--- MATERIAL PROVIDED ---
- - -

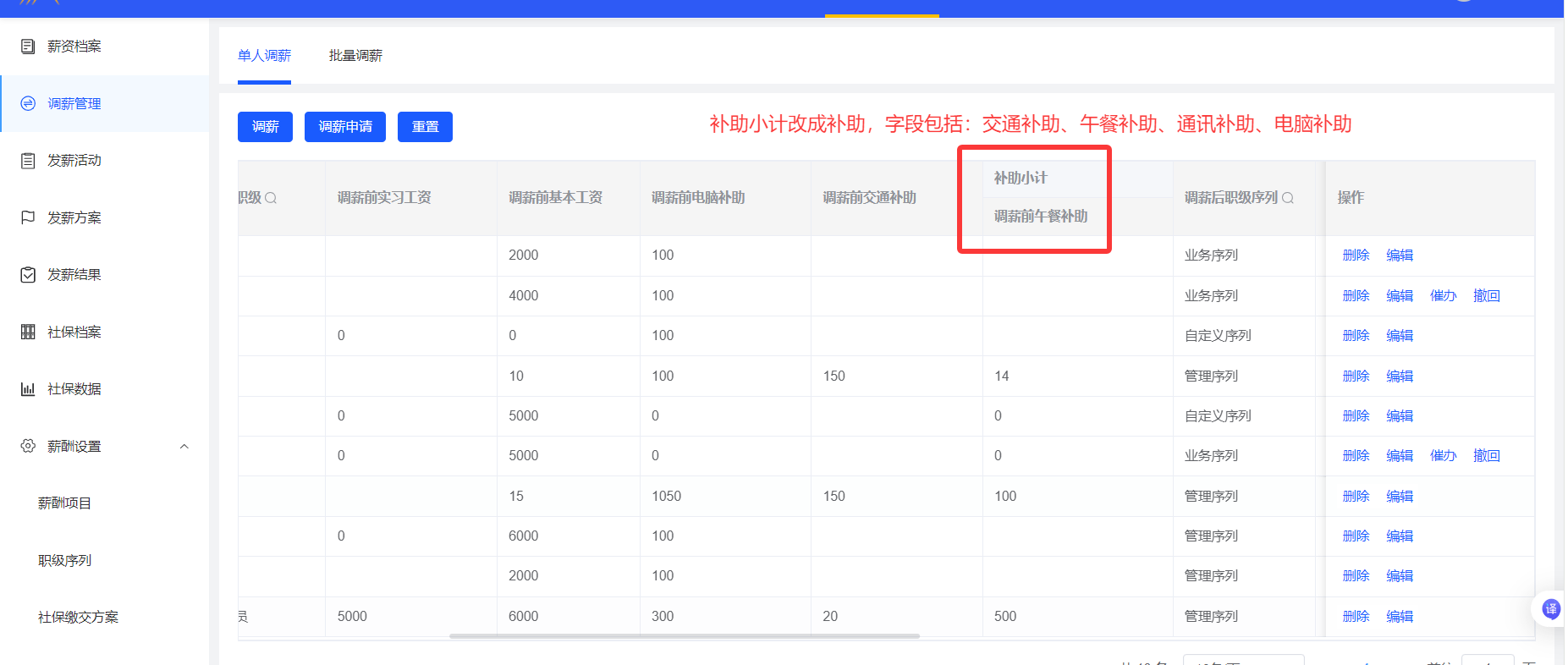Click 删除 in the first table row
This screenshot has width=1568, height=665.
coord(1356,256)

- - -

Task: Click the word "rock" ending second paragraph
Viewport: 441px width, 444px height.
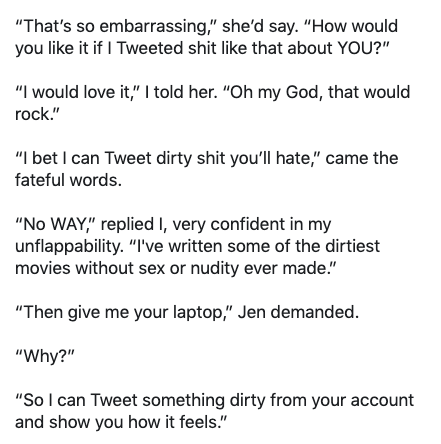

- - -

--- WHAT TO PRODUCE ---
From the records above, copy only the lines starting with the line that holds "Task: Click the" and going on through the line that holds "Viewport: 441px width, 444px height.", exactly as written.

--- THE COMPLETED TASK ---
Task: Click the word "rock" ending second paragraph
Viewport: 441px width, 444px height.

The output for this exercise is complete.